Beginning with the line that holds "This screenshot has", copy each line exactly through the end of the entries, but leave the pictures out.

Records from a data collection:
◆ ◆ ◆ ◆

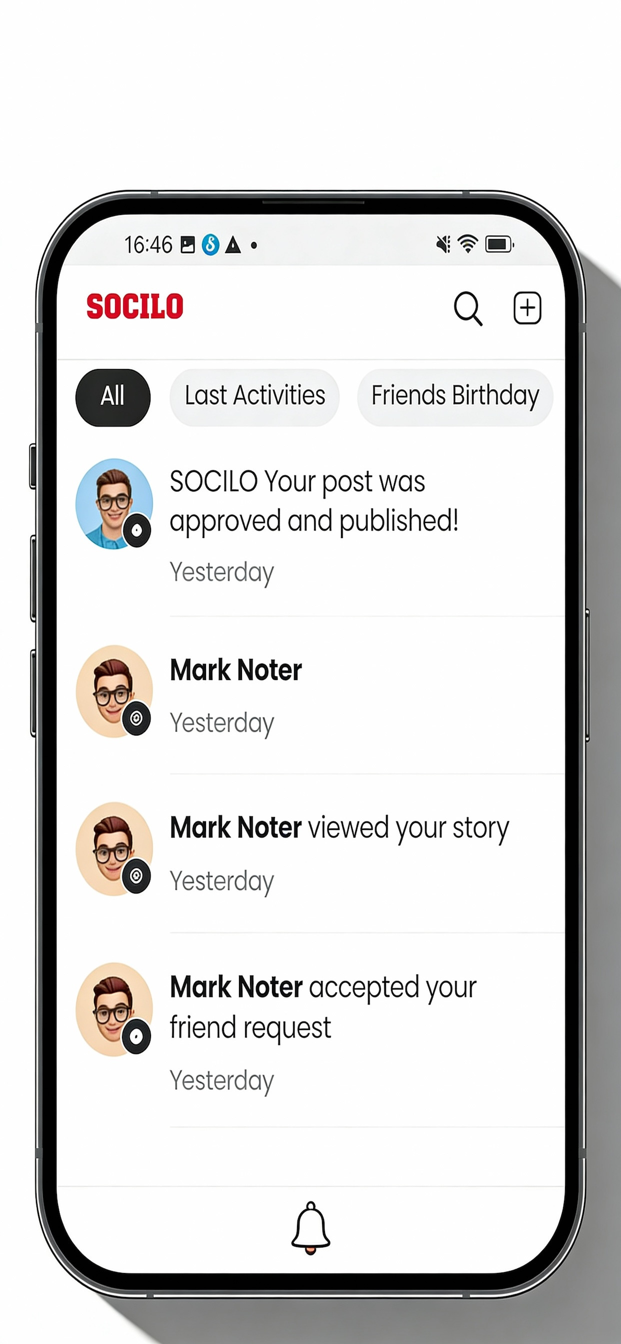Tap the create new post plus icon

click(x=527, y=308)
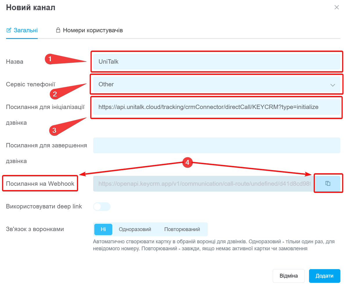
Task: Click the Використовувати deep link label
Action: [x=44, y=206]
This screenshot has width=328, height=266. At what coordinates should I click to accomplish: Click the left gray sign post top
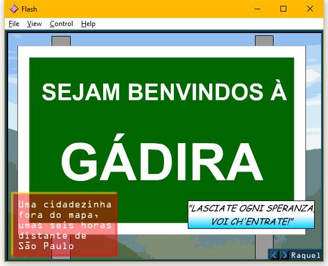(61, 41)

◆ ◆ ◆ ◆

▶ _Completed exercise_
This screenshot has width=328, height=266. At what coordinates should I click to accomplish: Click the left gray sign post top
(61, 41)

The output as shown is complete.